▸ **Work request**
Write out, word for word, every line from the one where "Tout accepter (67, 1323)" occurs to the final line of the entries, and nothing beyond them.
━━━━━━
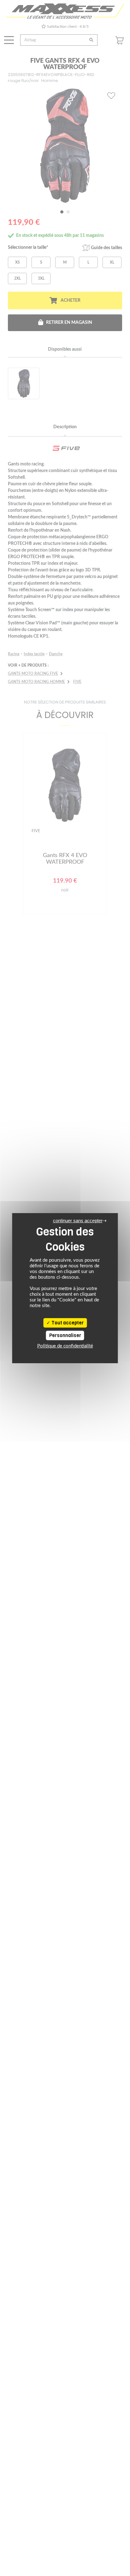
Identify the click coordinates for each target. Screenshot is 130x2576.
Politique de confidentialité (65, 1346)
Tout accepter (67, 1323)
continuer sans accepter (78, 1220)
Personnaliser (65, 1335)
━━━━━━
▸ **Solution**
Tout accepter (67, 1323)
continuer sans accepter (78, 1220)
Personnaliser (65, 1335)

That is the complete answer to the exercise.